Scientists at Stanford Medicine report that a combined transplant of blood-forming stem cells and pancreatic islet cells from an immunologically mismatched donor either completely prevented or fully reversed type 1 diabetes in mice, according to a study published online November 18 in the Journal of Clinical Investigation.

In type 1 diabetes, the immune system mistakenly attacks and destroys insulin-producing islet cells in the pancreas. The new method addresses this by establishing a hybrid immune system that includes cells from both the donor and the recipient. None of the treated mice developed graft-versus-host disease, in which donor-derived immune cells attack the host’s tissues, and the animals’ original immune systems stopped destroying islet cells. Throughout a six‑month study period, the mice required neither immunosuppressive drugs nor insulin injections.

"The possibility of translating these findings into humans is very exciting," said Seung K. Kim, MD, PhD, the KM Mulberry Professor and a professor of developmental biology, gerontology, endocrinology and metabolism at Stanford Medicine, and senior author of the study. Kim, who directs the Stanford Diabetes Research Center and the Northern California Breakthrough T1D Center of Excellence, added: "The key steps in our study—which result in animals with a hybrid immune system containing cells from both the donor and the recipient—are already being used in the clinic for other conditions."

Lead author Preksha Bhagchandani, a graduate and medical student, and colleagues built on a 2022 study from the same group in which they induced diabetes in mice by using toxins to destroy insulin-producing cells in the pancreas, then restored blood sugar control with a gentle pre‑transplant regimen of immune‑targeting antibodies and low‑dose radiation, followed by blood stem cell and islet cell transplants from an unrelated donor.

The new research tackled a more challenging model: spontaneous autoimmune diabetes, which more closely resembles human type 1 diabetes. In this setting, transplanted islet cells face rejection because they are foreign tissue and are also targeted by an immune system already primed to attack islet cells. To overcome this, Bhagchandani and co‑author Stephan Ramos, PhD, a postdoctoral fellow, added a commonly used autoimmune disease drug to the previously developed pre‑transplant regimen. According to Stanford’s account of the work, this adjusted protocol, followed by blood stem cell transplantation, generated a hybrid immune system and prevented type 1 diabetes in 19 out of 19 at‑risk mice. In a separate group of animals with long‑standing disease, nine out of nine were cured after receiving the combined blood stem cell and islet cell transplant.

This work extends earlier research led by the late Samuel Strober, MD, PhD, and his colleagues, including co‑author Judith Shizuru, MD, PhD, at Stanford Medicine. That research showed that a bone marrow transplant from a partially immunologically matched human donor could establish a hybrid immune system in the recipient and allow long‑term acceptance of a kidney transplant from the same donor, in some cases for decades, without ongoing immunosuppression.
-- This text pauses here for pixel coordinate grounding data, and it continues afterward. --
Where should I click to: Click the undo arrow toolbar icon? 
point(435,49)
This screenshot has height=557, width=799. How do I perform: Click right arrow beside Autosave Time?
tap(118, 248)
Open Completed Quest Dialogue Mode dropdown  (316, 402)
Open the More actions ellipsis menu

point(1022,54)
Blood stem cell transplants are already used to treat cancers of the blood and immune system, such as leukemia and lymphoma, but conventional preparations often rely on high‑dose chemotherapy and radiation that can cause severe side effects. Shizuru and colleagues have developed a gentler conditioning strategy using antibodies, drugs and low‑dose radiation that reduces bone marrow activity enough to allow donor blood stem cells to engraft, potentially making the procedure suitable for noncancerous conditions such as type 1 diabetes.

Despite the promising mouse data, important challenges remain before this strategy could be widely used in people. For now, pancreatic islets are typically obtained only from deceased donors, and the blood stem cells must come from the same donor as the islets. It is also uncertain whether the number of islet cells recovered from one donor would always be sufficient to reverse established type 1 diabetes.
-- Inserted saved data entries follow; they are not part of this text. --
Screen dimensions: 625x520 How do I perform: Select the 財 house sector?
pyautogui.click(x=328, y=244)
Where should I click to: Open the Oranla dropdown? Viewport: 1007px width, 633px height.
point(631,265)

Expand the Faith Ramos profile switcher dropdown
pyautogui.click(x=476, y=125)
Researchers are exploring ways to address these limitations, including producing large quantities of islet cells in the laboratory from pluripotent human stem cells and improving the survival and function of transplanted islets. The team also believes that the gentle preconditioning and hybrid immune system approach could eventually be applied to other autoimmune diseases, such as rheumatoid arthritis and lupus, to certain noncancerous blood disorders like sickle cell anemia, and to transplants involving immunologically mismatched solid organs.

The study was funded by the National Institutes of Health, the Breakthrough T1D Northern California Center of Excellence, Stanford Bio‑X, the Reid Family, the H.L. Snyder Foundation and Elser Trust, the VPUE Research Fellowship at Stanford, the Stanford Diabetes Research Center, and other institutional and philanthropic sources, according to Stanford Medicine.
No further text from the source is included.